Il Foglio, il fervore sionista e l’ignoranza su cosa sia l’università pubblica
da LA FIONDA (Alessandro Somma)

Il fervore sionista del Foglio è noto. Nessuno stupore, quindi, se si esibisce in un attacco contro la “lettera aperta firmata da una quarantina di docenti del Comitato Sapienza per la Palestina” con cui si “pretende dal futuro rettore o rettrice un impegno esplicito e vincolante contro Israele”: lettera liquidata come un “assurdo diktat” (articolo a firma della redazione del 22 luglio).
Lasciamo perdere il numero dei firmatari, che al momento sono circa quattrocento, ovvero dieci volte il numero indicato dal Foglio. E lasciamo perdere la palese manipolazione del senso della lettera, che non chiede un impegno contro Israele, bensì a favore della Costituzione italiana e del suo ripudio della guerra. Chiede invero che “Sapienza non sia implicata, per nessun motivo e ad alcun titolo, in collaborazioni scientifiche o progetti di ricerca collegati, anche solo collateralmente, alle istituzioni militari nazionali o estere e alle imprese attive nel comparto bellico”.
Quello che colpisce è la percezione del tutto fuori asse di ciò che l’università pubblica rappresenta, che per il Foglio è l’università il cui Rettore “deve garantire la qualità della ricerca, la didattica, la gestione delle risorse, la libertà accademica di tutti i docenti e studenti. E “pretendere il contrario significa trasformare l’ateneo in un attore di politica estera parallela, scavalcando governo e Parlamento”.

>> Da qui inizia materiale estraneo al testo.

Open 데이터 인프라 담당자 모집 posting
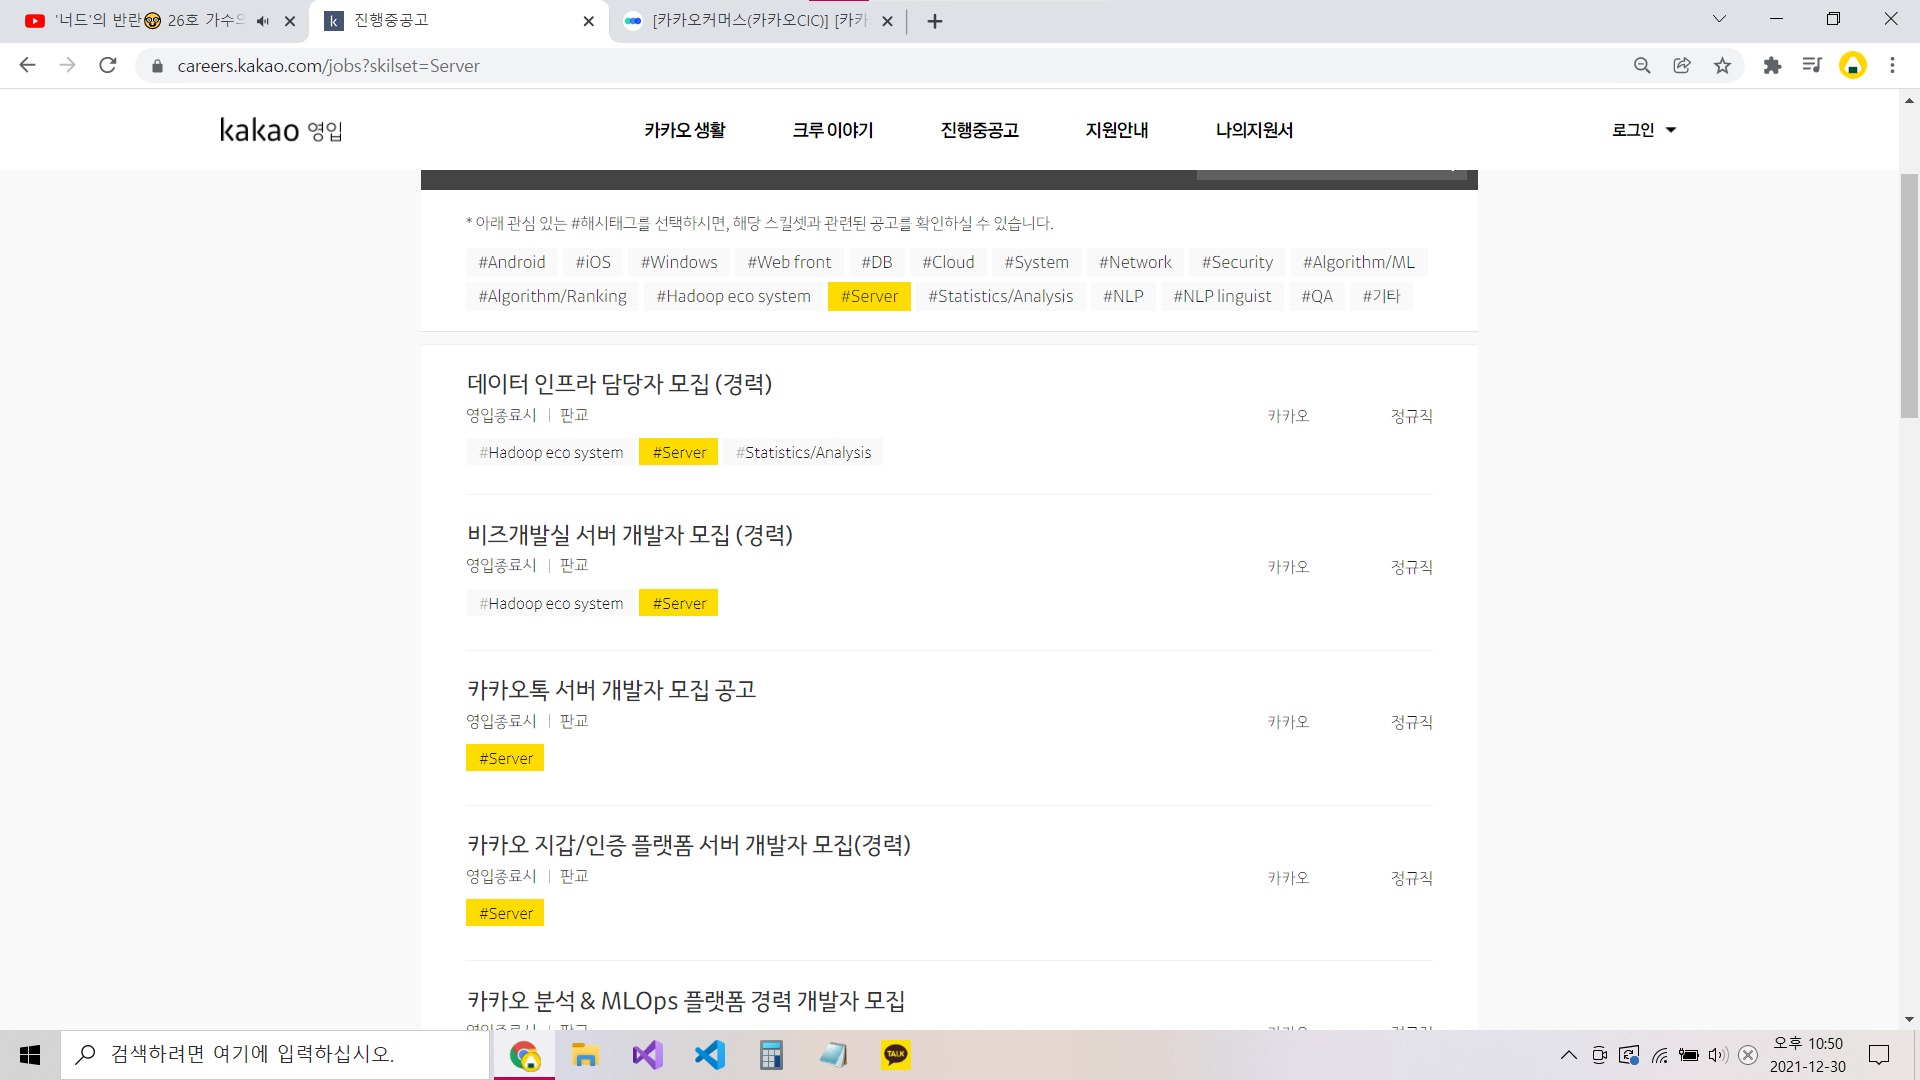 pos(619,384)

Nulla da dire sul fatto che si debba garantire la libertà accademica, ma quest’ultima non può essere assoluta e illimitata: vale anche per chi intende realizzare strumenti di sterminio e di morte o per chi lavora per annientare il fondamento democratico di una società? Altrimenti detto: la libertà accademica può muoversi fuori dalla cornice dei valori costituzionali? Ovviamente no, inclusi quelli concernenti il ripudio della guerra.

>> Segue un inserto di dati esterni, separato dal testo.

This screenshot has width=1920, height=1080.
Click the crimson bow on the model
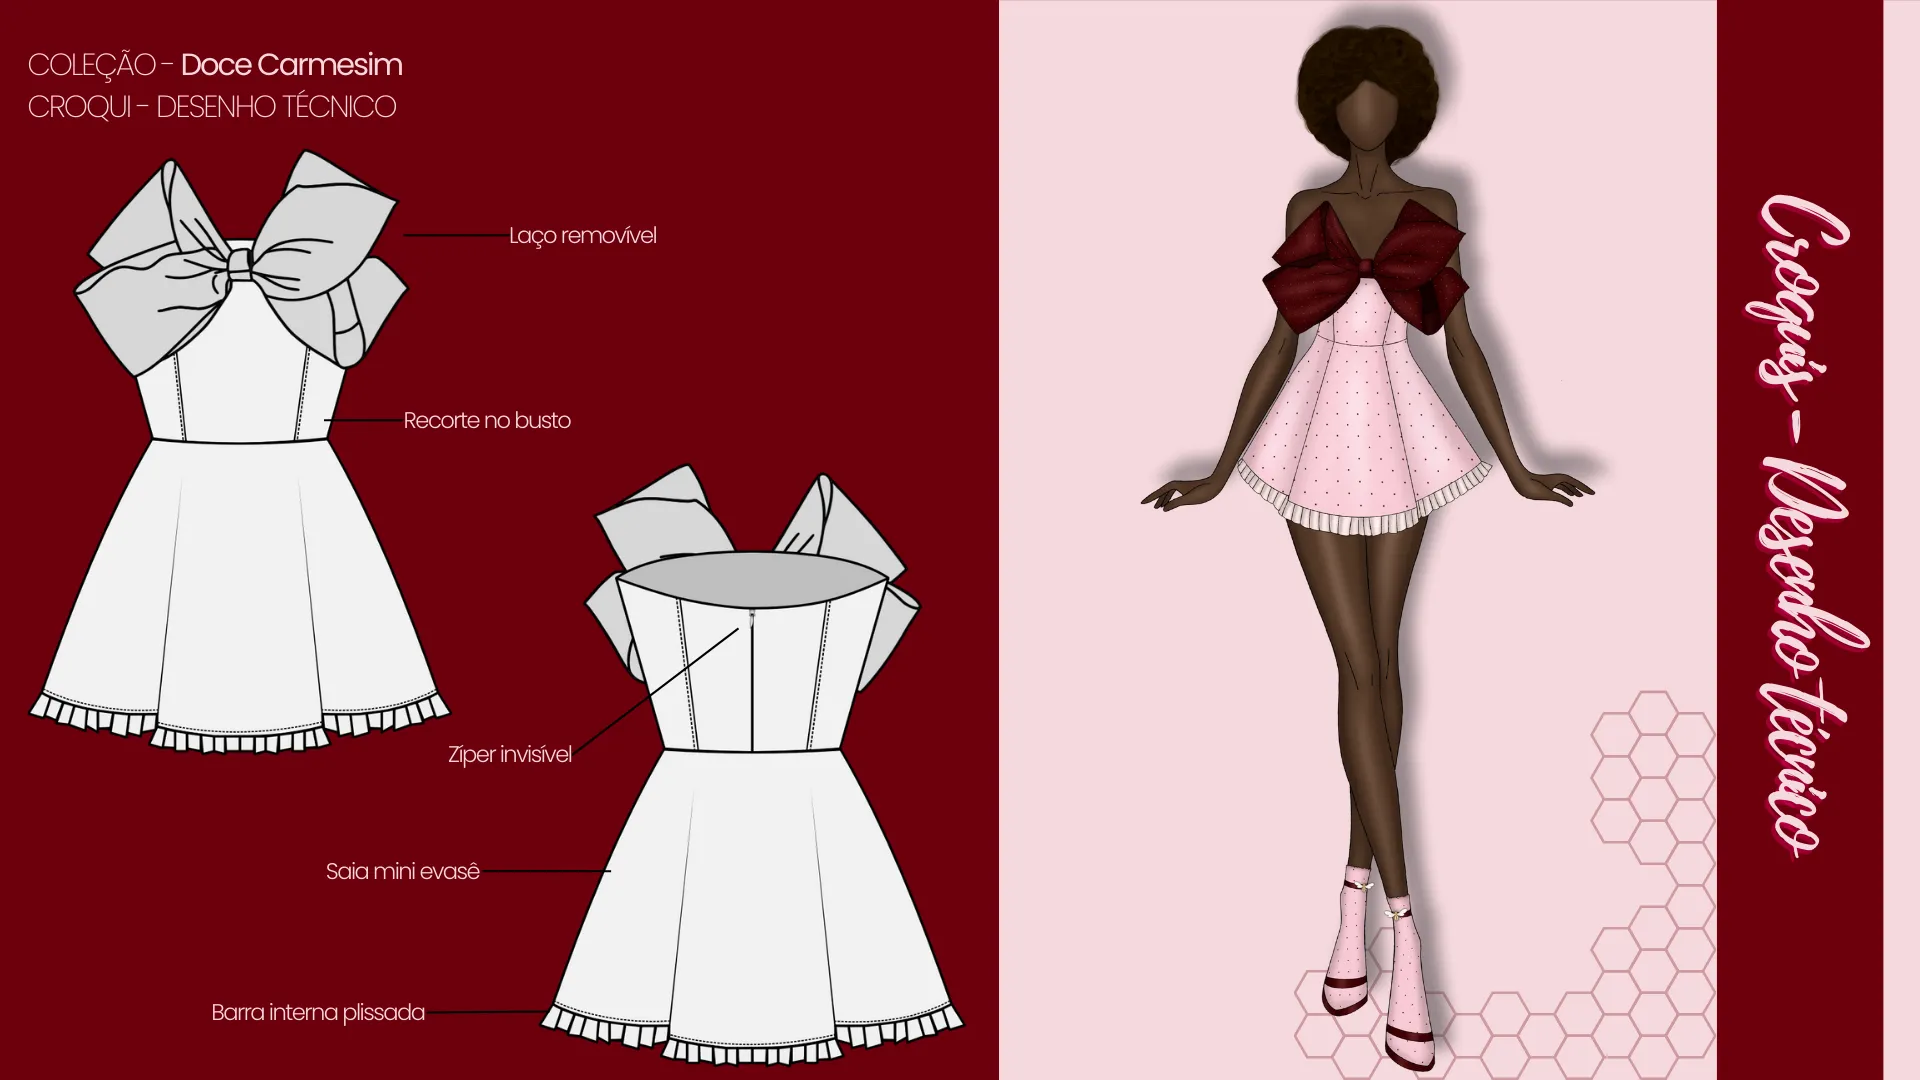click(1365, 265)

Ma non è tutto. L’articolo del Foglio ci offre l’immagine di una università che opera unicamente attraverso un vertice. Immagine molto diversa da ciò che l’università vuole essere: una comunità accademica le cui componenti sono rappresentate – certo in modo imperfetto – nella sue innumerevoli articolazioni. Una comunità chiamata a prende parte alla definizione del contributo che intende offrire alla società, ovvero a valutare le innumerevoli implicazioni della sua azione e a decidere come impiegare e come non impiegare le proprie energie intellettuali.
Per il Foglio, l’università che si muove in questo modo finisce addirittura per divenire un attore politico colpevole di scavalcare governo e Parlamento. Ma delle due l’una: o si tutela la libertà accademica o si afferma che la ricerca deve rispettare l’orientamento politico contingente. È un concetto semplice, che evidentemente sfugge da chi è accecato da eccesso di ideologia: quello che il Foglio imputa ai critici di Israele e delle sue politiche di genocidio, e invece finisce inevitabilmente per accecare chi è pronto a tutto pur di sostenerle.